YOUR GOAL -
Write out all of the data again, exactly as it reads.

PROVIDED MATERIAL -
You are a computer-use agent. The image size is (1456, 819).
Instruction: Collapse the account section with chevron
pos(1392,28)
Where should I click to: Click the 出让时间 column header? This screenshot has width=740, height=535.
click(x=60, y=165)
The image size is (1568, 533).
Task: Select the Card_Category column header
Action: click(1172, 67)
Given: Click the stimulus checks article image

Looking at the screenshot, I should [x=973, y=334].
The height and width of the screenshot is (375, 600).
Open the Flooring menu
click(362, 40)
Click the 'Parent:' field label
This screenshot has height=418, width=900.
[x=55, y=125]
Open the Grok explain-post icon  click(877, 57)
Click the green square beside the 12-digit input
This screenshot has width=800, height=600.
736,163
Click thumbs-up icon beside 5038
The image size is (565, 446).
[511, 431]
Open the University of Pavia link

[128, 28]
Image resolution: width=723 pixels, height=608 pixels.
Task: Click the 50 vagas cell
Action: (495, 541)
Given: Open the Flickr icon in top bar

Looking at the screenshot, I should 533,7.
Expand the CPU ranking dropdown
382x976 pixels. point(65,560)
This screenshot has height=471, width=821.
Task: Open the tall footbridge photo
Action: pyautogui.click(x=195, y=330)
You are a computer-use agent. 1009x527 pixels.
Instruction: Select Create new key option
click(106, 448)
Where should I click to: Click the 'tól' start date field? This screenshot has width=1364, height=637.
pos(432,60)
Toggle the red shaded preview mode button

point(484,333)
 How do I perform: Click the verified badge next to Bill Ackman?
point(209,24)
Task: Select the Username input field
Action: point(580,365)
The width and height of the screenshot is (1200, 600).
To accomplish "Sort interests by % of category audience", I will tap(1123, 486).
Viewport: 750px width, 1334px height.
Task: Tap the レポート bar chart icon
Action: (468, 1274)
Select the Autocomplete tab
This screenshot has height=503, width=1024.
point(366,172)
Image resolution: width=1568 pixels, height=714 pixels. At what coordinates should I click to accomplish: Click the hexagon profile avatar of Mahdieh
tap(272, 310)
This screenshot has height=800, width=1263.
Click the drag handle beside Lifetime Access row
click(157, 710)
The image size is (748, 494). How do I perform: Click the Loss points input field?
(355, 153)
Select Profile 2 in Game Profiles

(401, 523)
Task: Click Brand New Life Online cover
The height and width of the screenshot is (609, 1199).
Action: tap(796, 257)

WRITTEN SOLUTION -
You are a computer-use agent. The image size is (1456, 819).
Instruction: Collapse the account section with chevron
pos(1392,28)
Where should I click to: Click the 出让时间 column header? This screenshot has width=740, height=535.
click(x=60, y=165)
The image size is (1568, 533).
Task: Select the Card_Category column header
Action: click(1172, 67)
Given: Click the stimulus checks article image

Looking at the screenshot, I should [x=973, y=334].
The height and width of the screenshot is (375, 600).
Open the Flooring menu
click(362, 40)
Click the 'Parent:' field label
This screenshot has height=418, width=900.
[x=55, y=125]
Open the Grok explain-post icon  click(877, 57)
Click the green square beside the 12-digit input
This screenshot has width=800, height=600.
736,163
Click thumbs-up icon beside 5038
The image size is (565, 446).
[511, 431]
Open the University of Pavia link

[128, 28]
Image resolution: width=723 pixels, height=608 pixels.
Task: Click the 50 vagas cell
Action: (495, 541)
Given: Open the Flickr icon in top bar

Looking at the screenshot, I should 533,7.
Expand the CPU ranking dropdown
382x976 pixels. point(65,560)
This screenshot has height=471, width=821.
Task: Open the tall footbridge photo
Action: pyautogui.click(x=195, y=330)
You are a computer-use agent. 1009x527 pixels.
Instruction: Select Create new key option
click(106, 448)
Where should I click to: Click the 'tól' start date field? This screenshot has width=1364, height=637.
pos(432,60)
Toggle the red shaded preview mode button

point(484,333)
 How do I perform: Click the verified badge next to Bill Ackman?
point(209,24)
Task: Select the Username input field
Action: point(580,365)
The width and height of the screenshot is (1200, 600).
To accomplish "Sort interests by % of category audience", I will tap(1123, 486).
Viewport: 750px width, 1334px height.
Task: Tap the レポート bar chart icon
Action: (468, 1274)
Select the Autocomplete tab
This screenshot has height=503, width=1024.
point(366,172)
Image resolution: width=1568 pixels, height=714 pixels. At what coordinates should I click to accomplish: Click the hexagon profile avatar of Mahdieh
tap(272, 310)
This screenshot has height=800, width=1263.
Click the drag handle beside Lifetime Access row
click(157, 710)
The image size is (748, 494). How do I perform: Click the Loss points input field?
(355, 153)
Select Profile 2 in Game Profiles

(401, 523)
Task: Click Brand New Life Online cover
The height and width of the screenshot is (609, 1199).
Action: tap(796, 257)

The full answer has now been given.